City Paper is not for tourists
There’s a great, madcap movie to be made about the early days of airmail in the United States. The inaugural airmail flight between D.C. and New York City was ruined when the confused pilot accidentally flew south instead, earning him the nickname “Wrong Way Boyle.” The post office initially used rickety open-cockpit wooden biplanes, in all sorts of weather, making airmail delivery a dangerous job that claimed the lives of dozens of pilots and injured many more. “Dead sticked. Flying low. Only place to land on cow.
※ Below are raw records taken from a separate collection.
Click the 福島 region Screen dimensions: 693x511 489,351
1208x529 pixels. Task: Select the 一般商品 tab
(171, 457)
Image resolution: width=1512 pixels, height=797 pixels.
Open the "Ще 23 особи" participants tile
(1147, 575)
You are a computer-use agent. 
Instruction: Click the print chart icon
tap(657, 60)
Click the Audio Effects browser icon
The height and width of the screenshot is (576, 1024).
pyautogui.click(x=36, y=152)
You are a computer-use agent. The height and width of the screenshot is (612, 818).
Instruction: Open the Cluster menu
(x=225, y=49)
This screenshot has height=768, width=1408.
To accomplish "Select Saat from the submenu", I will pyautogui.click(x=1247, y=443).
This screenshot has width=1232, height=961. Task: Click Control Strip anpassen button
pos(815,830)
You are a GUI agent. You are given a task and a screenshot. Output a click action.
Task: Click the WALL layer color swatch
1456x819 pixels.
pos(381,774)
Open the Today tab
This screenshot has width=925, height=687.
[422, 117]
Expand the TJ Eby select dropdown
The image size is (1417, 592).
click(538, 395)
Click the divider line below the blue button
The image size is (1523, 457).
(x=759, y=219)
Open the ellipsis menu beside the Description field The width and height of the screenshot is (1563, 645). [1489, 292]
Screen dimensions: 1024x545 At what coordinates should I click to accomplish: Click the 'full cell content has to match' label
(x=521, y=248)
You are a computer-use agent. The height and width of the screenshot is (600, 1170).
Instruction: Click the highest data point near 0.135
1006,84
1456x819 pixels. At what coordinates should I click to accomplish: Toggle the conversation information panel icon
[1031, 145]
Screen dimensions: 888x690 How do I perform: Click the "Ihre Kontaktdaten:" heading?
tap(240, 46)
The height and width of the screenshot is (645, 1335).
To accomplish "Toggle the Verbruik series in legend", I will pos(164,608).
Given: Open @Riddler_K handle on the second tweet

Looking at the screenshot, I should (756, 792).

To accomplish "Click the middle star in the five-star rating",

Killed cow. Wrecked airplane. Scared me,” was one mail pilot’s famous telegram after crash-landing somewhere in Iowa. (The post office replaced the dead cow at a cost of $75.) May 15th, 2018 marks the 100th anniversary of the first regularly scheduled airmail service, and to commemorate the centennial, the National Postal Museum is launching a year-long exhibition called Postmen of the Skies. Stop by to learn about a fascinating and obscure segment of American history, and to celebrate those dashing young pilots who braved wind, snow, sleet, rain, and cows to bring your ancestors the mail. Read more>>> The exhibition is on view to May 27, 2019 at the National Postal Museum, 2 Massachusetts Ave. NE. Free. (202) 633-5555. postalmuseum.si.edu. (Justin Peters)
OH AND ALSO
Twenty-year-old Toronto rapper Killy performs at Songbyrd Music House. 8 p.m. at 2477 18th St. NW. $15–$18.
The National Museum of African American History and Culture continues its run of Represent: Hip-Hop Photography, an exhibition showcasing photos from hip-hop’s early days and its subsequent rapid expansion into a cultural phenomenon in the 1990s. 10 a.m. to 5:30 p.m. at 15th Street and Constitution Avenue NW. Free.
Union Stage presents Military & Arts Open Mic in the Tap Room, an open to the public, walk-in welcome event that features open mic performers from Armed Services Arts Partnership, the Veterans Writing Project, and other members of the local military, veterans, and arts communities. 5 p.m. at 740 Water St. SW. Free.